But she hadn't been at the Warehouse, she'd been in Wyoming, and so the course of events that had eventually landed her in her current predicament – some thirty-thousand feet in the air and sat in front of a small boy who apparently aspired to be some kind of chair-kicking champion of the world – had played out largely unhindered.

She could **not** believe Artie had been so careless an as much as she'd wanted to smash the cough syrup bottle over his head, there might have been some validity to his claim. Because no one in their right mind would give Pete Lattimer and H.G. Wells free reign of Disneyland. She was certain of it. Still, the thought did little to quell the temper slowly starting to bubble and boil beneath the surface, and it was with the utmost restraint that she finally stuck her head around the side of her aisle seat and settled the likely-future offender behind her with a glare hot enough to melt steel.

"Could you please stop that?" She asked, voice icy even through the sweetness. She'd seen grown men falter, even tremble under that same look. All the boy did was kick her chair a little bit harder.

"Michael!" The woman beside him, Myka presumed his mother, popped out her ear buds long enough to admonish him and flash the agent an apologetic smile. Myka sat back in her seat with a heavy sigh and checked her watch. Not long now. Then it was just a short drive from the airport to Humiliationland. She groaned and closed her eyes.

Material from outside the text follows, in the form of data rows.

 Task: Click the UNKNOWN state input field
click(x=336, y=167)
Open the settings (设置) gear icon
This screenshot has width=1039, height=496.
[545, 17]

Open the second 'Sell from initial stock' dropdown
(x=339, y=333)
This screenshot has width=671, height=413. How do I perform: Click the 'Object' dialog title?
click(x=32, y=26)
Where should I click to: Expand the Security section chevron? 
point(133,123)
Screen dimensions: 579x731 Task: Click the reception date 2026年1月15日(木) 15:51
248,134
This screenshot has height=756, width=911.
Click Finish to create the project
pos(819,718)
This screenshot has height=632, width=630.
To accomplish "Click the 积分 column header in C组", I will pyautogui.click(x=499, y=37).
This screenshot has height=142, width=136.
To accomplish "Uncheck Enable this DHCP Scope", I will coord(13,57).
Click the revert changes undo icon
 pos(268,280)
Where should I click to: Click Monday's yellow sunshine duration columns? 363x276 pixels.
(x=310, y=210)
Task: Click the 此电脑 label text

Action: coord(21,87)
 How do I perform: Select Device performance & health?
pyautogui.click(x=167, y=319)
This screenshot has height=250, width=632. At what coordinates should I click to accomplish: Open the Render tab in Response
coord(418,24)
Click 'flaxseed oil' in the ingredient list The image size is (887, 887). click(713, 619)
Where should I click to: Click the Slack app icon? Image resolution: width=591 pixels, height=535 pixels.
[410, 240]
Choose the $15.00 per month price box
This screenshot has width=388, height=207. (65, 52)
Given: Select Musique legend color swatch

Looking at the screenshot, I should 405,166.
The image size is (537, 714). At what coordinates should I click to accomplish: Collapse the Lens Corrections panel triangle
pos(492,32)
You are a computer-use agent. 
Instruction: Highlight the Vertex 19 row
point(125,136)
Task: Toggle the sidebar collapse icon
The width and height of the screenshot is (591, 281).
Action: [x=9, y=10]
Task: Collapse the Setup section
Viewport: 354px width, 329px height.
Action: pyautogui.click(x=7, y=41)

And the kicking commenced once more.

* * *

There were far too many children.

That was the first thing Myka Bering ascertained as she was led alongside City Hall and weaved through the bystanders milling about Main Street as though the castle at the end were a giant pink water cooler. She didn't care if it was clean enough to eat off, or if the cars only allowed to drive down it went about a mile an hour, it was still a road and should be treated as such, and people who valued their lives shouldn't just idle aimlessly in the middle of them.

She winced as the Cast Member who'd greeted her at the gates walked her past a small girl who was screaming at a decibel level that she was pretty sure should be illegal, presumably because she wanted the princess plush she'd apparently taken it upon herself to walk out of the store with that her father was now returning it to.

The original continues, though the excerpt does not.